• Existing system optimizations targeting nanosecond- (e.g. memory access) and millisecond-scale (e.g. reading disk) events are inadequate for events in the microsecond range.
  • Google strongly prefers synchronous programming model
  • Simple and consistent synchronous APIs and idioms across different languages
  • Shifting the burden of managing asynchronous events away from the programmer to the operating system or the thread library makes the code significantly simpler.
  • Microsecond-scale: fast NIC, fast flash device, non-volatile memory, GPU/accelerator offload
  • Nice figures: Table 1 and Figure 1.
  • “A 2015 paper summarizing a multiyear longitudinal study at Google10 showed that 20%–25% of fleetwide processor cycles are spent on lowlevel overheads we call the “datacenter tax.” Examples include serialization and deserialization of data, memory allocation and de-allocation, network stack costs, compression, and encryption.” Also see Atul Adya’s HotOS’19 paper.

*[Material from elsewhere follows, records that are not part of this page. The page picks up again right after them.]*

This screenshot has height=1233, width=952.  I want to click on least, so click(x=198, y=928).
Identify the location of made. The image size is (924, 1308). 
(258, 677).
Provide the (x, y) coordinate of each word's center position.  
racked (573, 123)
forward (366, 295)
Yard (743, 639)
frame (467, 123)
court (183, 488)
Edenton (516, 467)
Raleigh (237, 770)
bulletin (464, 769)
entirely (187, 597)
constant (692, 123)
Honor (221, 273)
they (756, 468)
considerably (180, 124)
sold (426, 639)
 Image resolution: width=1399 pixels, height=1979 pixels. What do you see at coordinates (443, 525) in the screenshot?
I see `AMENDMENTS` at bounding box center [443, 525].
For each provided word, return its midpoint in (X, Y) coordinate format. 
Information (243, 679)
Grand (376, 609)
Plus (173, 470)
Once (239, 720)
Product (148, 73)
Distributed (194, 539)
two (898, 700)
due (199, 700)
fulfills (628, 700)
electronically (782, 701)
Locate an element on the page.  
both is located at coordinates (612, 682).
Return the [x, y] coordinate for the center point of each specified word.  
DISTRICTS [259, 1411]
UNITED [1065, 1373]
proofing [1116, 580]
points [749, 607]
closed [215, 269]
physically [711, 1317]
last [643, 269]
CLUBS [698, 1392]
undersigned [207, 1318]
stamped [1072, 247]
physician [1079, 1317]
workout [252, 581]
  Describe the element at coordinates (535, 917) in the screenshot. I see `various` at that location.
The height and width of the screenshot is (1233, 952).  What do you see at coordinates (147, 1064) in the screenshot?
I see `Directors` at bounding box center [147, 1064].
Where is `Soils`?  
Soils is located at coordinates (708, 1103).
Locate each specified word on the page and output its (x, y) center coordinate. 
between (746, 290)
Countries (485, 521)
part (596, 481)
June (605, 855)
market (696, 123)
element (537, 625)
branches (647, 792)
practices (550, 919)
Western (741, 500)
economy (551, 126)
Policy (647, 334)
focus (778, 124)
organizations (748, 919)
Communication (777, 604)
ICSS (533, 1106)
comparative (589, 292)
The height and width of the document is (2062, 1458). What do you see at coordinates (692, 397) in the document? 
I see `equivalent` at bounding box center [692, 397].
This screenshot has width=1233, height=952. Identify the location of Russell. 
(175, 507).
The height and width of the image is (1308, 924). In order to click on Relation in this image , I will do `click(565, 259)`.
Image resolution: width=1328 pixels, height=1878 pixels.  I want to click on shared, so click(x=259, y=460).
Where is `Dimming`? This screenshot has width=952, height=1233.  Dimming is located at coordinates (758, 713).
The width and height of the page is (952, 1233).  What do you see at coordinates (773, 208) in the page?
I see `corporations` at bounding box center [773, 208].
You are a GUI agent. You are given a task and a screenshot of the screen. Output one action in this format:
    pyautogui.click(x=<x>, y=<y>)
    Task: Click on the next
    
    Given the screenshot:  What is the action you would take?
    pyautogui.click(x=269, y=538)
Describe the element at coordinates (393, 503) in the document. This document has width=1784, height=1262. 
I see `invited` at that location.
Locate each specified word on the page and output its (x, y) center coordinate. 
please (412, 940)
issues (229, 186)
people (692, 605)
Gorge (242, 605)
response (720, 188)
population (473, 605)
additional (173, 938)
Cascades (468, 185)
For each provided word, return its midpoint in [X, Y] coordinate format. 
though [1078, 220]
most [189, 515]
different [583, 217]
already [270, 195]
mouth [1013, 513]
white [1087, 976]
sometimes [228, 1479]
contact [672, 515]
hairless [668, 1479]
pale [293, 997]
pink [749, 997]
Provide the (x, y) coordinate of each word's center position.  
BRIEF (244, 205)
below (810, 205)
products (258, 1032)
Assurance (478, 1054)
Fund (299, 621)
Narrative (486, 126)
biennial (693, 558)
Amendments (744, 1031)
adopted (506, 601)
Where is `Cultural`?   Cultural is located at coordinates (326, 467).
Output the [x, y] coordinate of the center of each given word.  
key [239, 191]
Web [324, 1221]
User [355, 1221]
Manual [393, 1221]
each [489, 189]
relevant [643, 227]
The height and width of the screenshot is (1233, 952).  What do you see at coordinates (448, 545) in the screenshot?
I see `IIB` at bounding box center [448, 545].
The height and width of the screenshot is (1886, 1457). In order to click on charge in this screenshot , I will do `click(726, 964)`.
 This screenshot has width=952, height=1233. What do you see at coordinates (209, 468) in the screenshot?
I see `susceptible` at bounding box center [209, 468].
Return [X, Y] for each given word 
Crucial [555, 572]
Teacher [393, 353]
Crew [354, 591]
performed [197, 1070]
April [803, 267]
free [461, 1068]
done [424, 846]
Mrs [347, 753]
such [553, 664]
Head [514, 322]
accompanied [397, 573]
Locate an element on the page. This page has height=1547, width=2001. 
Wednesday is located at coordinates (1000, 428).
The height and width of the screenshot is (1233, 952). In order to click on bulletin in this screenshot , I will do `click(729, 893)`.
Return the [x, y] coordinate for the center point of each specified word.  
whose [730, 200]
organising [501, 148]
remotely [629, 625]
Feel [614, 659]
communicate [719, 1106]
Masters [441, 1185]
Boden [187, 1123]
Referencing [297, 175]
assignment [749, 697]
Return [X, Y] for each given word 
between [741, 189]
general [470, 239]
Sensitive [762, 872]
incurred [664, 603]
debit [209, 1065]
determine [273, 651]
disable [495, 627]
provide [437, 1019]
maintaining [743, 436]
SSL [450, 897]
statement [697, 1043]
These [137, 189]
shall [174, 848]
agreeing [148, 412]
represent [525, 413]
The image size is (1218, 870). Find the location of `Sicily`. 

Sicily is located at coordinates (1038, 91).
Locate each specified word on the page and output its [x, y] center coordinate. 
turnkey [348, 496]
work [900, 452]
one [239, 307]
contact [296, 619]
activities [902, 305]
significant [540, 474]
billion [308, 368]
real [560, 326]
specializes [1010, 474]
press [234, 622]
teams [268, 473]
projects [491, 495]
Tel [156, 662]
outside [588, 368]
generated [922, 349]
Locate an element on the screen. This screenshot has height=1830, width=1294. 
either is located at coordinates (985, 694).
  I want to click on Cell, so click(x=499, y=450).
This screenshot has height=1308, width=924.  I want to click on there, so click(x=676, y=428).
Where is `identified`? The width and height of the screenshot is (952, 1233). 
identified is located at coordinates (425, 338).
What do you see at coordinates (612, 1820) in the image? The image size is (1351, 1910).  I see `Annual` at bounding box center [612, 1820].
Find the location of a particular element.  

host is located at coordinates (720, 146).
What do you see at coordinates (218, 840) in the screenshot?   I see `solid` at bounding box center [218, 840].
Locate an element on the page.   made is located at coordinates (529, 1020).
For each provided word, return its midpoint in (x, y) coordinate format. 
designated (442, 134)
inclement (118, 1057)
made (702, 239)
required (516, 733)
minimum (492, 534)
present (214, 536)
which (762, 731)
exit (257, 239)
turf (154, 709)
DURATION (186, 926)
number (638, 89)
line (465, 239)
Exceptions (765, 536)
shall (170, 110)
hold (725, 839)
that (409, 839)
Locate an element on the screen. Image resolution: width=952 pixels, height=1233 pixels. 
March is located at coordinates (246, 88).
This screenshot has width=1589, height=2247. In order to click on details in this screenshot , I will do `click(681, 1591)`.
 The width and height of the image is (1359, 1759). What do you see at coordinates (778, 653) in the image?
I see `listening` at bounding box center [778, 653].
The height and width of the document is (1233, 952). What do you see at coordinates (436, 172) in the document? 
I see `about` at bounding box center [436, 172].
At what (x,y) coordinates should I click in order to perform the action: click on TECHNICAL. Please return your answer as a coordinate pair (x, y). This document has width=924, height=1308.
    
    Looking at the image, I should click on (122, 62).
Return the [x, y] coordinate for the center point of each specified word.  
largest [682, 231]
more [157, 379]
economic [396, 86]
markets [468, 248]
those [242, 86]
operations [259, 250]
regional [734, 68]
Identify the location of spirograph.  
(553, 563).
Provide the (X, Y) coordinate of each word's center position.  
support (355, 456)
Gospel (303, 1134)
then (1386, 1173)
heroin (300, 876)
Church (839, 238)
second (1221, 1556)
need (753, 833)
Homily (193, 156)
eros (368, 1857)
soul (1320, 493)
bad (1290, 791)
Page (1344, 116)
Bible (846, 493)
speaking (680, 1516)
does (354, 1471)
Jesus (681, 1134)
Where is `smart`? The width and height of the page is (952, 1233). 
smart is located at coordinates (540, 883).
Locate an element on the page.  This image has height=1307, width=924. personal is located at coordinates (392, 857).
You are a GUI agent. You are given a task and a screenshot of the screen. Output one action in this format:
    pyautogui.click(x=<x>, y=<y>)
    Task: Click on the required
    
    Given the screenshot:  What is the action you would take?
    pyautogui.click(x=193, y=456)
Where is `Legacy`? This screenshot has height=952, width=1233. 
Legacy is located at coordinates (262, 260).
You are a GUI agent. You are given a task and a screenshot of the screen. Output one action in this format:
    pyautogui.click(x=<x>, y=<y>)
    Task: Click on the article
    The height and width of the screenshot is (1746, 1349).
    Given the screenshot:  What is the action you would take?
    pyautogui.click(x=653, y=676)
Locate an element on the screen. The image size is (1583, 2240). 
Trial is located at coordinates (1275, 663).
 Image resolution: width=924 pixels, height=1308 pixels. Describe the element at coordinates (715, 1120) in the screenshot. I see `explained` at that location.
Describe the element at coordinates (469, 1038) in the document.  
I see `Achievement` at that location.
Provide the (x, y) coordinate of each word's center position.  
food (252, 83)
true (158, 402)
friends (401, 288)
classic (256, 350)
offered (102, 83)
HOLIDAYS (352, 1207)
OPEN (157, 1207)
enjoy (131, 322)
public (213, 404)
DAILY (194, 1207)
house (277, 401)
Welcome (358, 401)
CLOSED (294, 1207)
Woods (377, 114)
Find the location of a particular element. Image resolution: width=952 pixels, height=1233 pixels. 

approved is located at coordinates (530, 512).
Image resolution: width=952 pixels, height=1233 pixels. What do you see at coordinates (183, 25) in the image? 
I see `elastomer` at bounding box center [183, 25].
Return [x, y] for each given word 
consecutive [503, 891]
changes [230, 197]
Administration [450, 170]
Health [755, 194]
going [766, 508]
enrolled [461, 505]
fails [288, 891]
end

  • One very special aspect of articles from Google is that they put the engineer productivity and code maintainability in a very important position.

This article says about lots of CPU cycles are wasting on (de-)serialization and network stack. This reminds me of Atul Adya’s HotOS’19 paper, which basically advocates people to build stateful applications instead of stateless, so that we can avoid a lot of unnecessary (de-)serialization and network communication.